アンダーカバーのmm単位の調整、空気圧・温度・円周、摩耗具合などタイヤの何項目にも及ぶ測定・管理から、ホイールの清掃やタイヤ表面のカス取りに至るまで、何ひとつ誰ひとり妥協することなく緊張感をもって丁寧に行われる。細やかな測定、何度も繰り返される確認にはただただ敬服するばかりだった。ひとつひとつの作業を焦らず確実にこなしていくことこそが、スピードと正確さという二律背反のテーマの解答だと確信した。
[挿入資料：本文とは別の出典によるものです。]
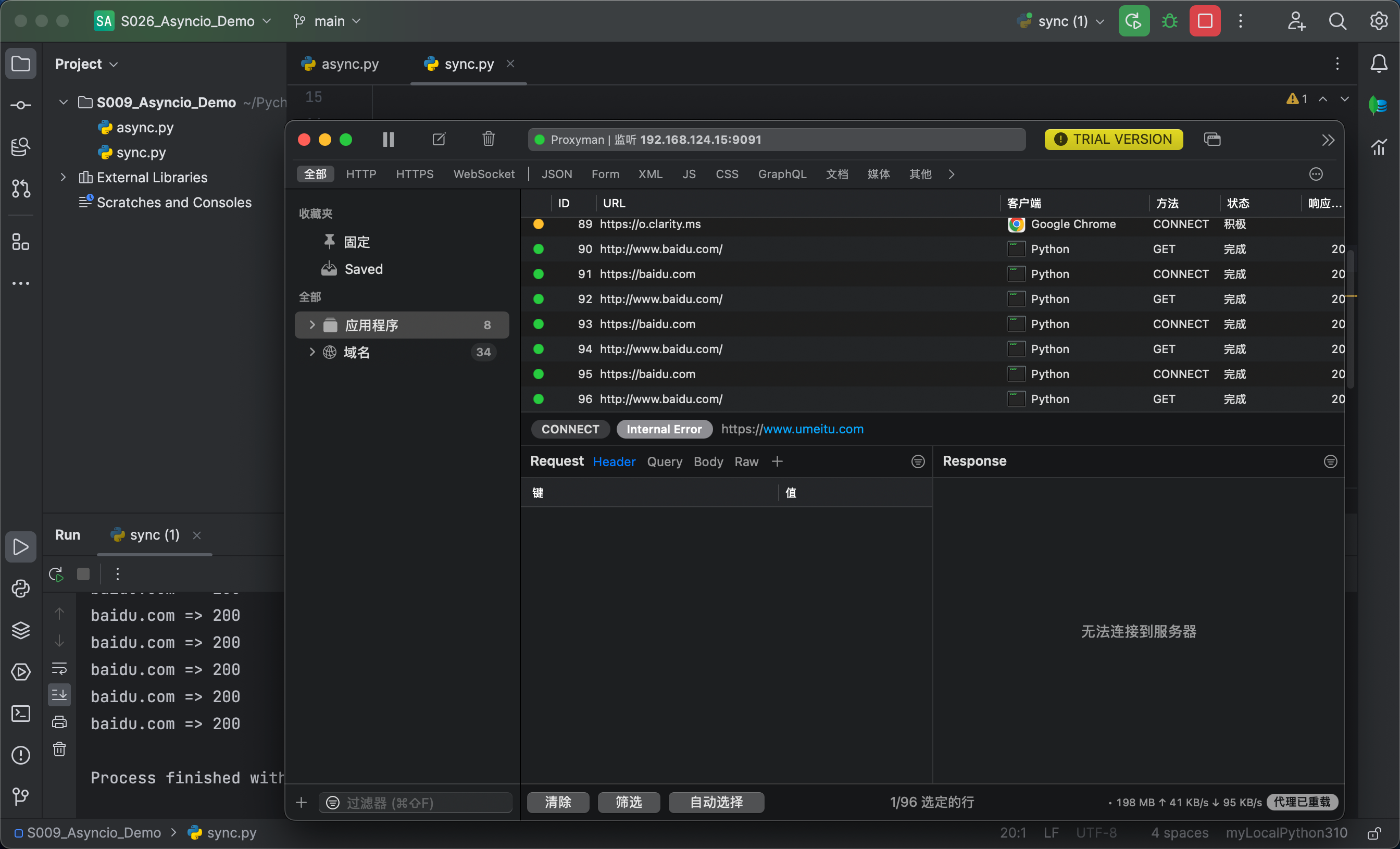Image resolution: width=1400 pixels, height=849 pixels.
Task: Click the Proxyman trash clear icon
Action: (x=488, y=139)
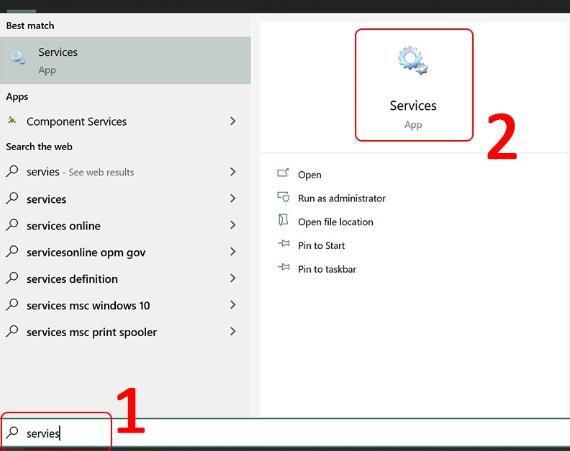Viewport: 570px width, 451px height.
Task: Expand the 'services msc print spooler' arrow
Action: pos(233,331)
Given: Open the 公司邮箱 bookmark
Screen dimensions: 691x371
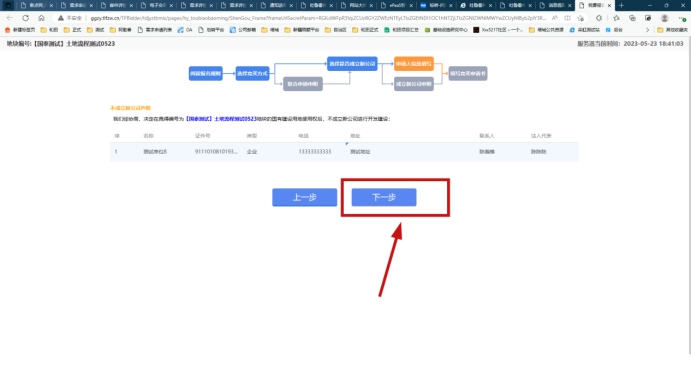Looking at the screenshot, I should coord(242,30).
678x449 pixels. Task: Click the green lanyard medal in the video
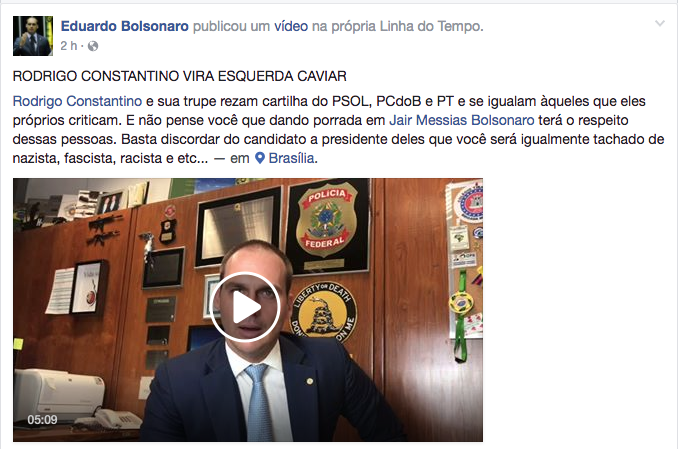click(x=461, y=316)
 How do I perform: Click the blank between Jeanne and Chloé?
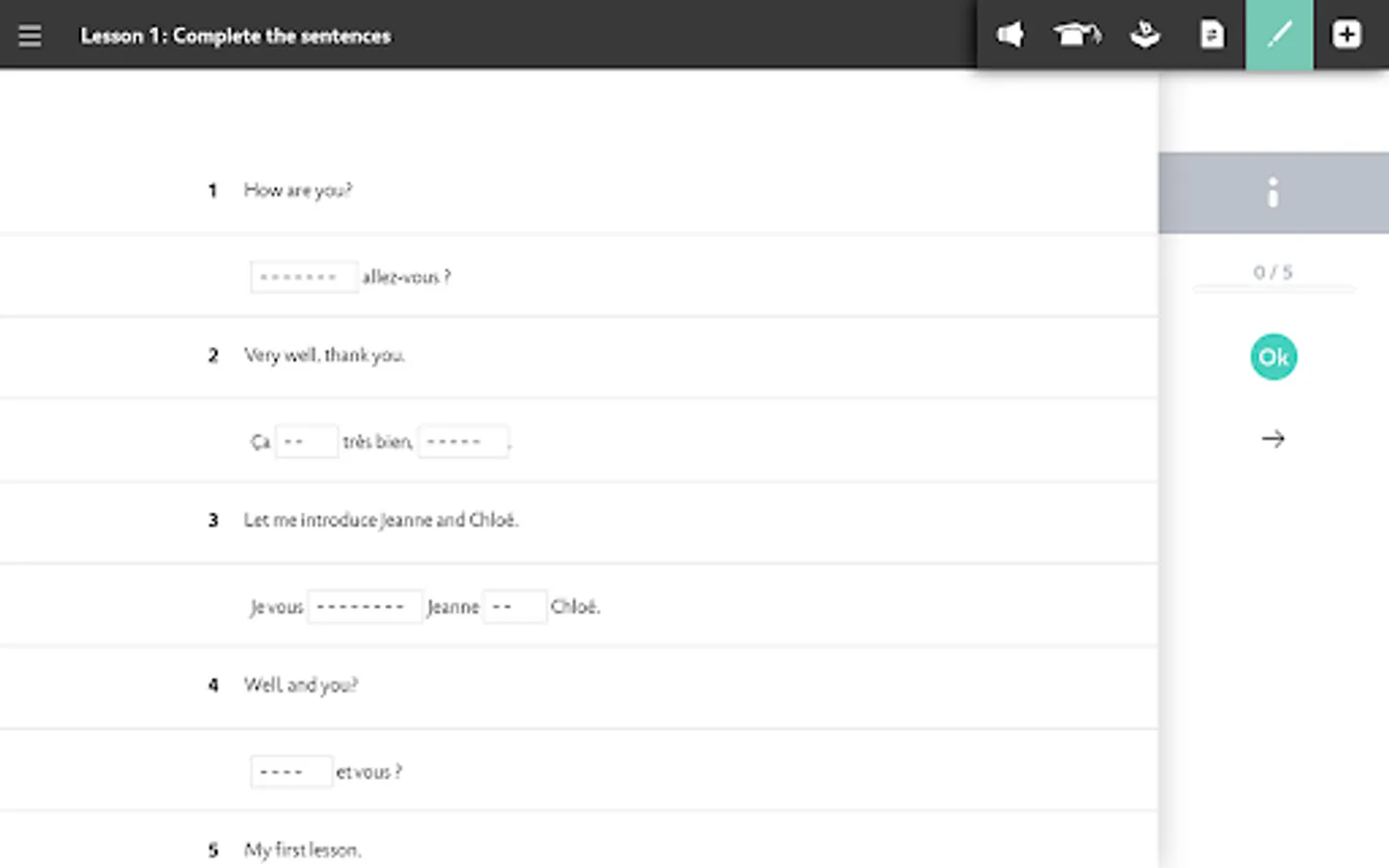pos(513,607)
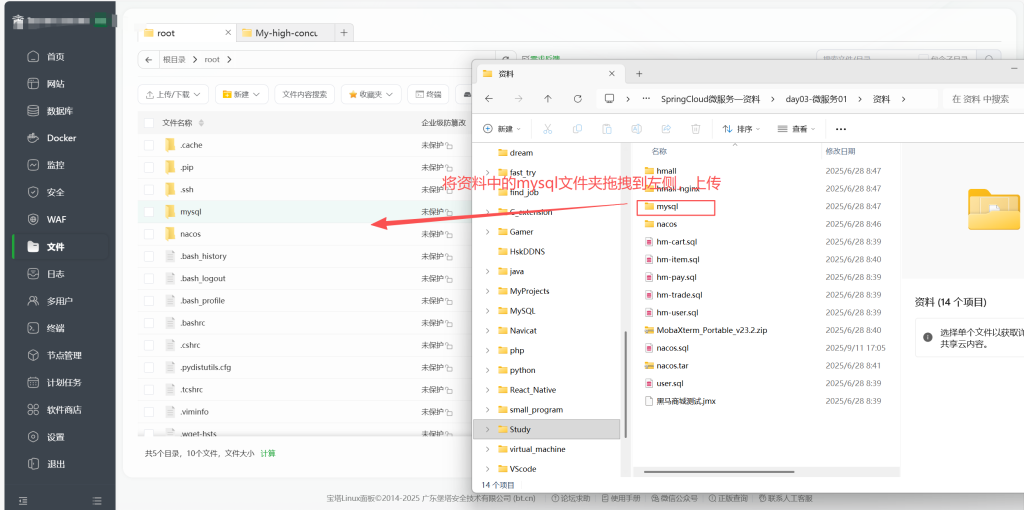Collapse the sidebar using bottom-left icon

(x=23, y=500)
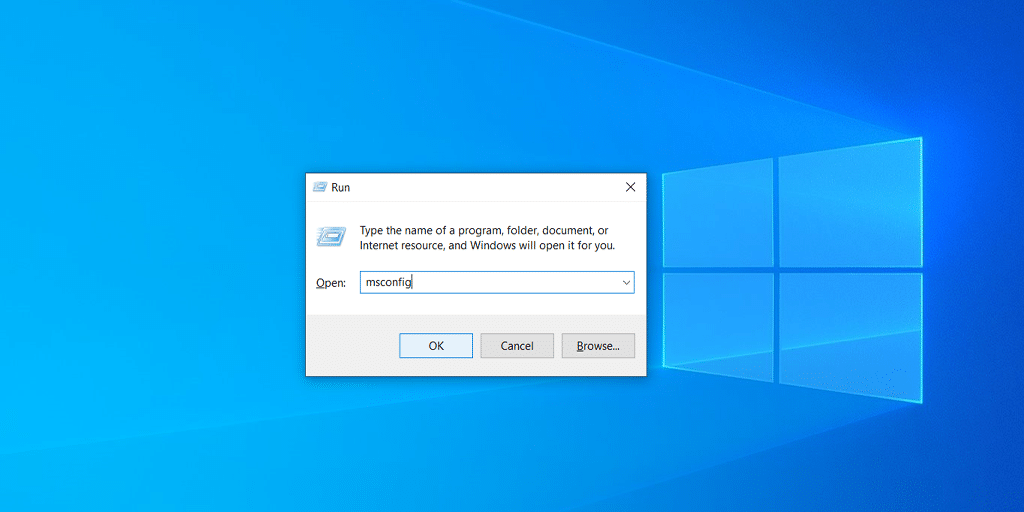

サーキットでは爆音が響き、レース独特の熱気や迫力に満ちていた。その一方ピットの中は、ピーンと張りつめた緊張感が漂っていた。そのような雰囲気の中、さまざまな作業を1秒でも早く間違いなくやり遂げなければならない。この空気感は、私のやる気を起こさせてくれると気づいた。「緊張感」を絶えず持ち、日々の業務をつとめようと強く思った。それによってお客さまとの厚い信頼関係を築けるのではないだろうか。
今回のプロジェクトでは、普段経験できない現場を体感することができ、とても楽しく有意義だった。機会があったら、ぜひ多くに人に参加して欲しいと思う。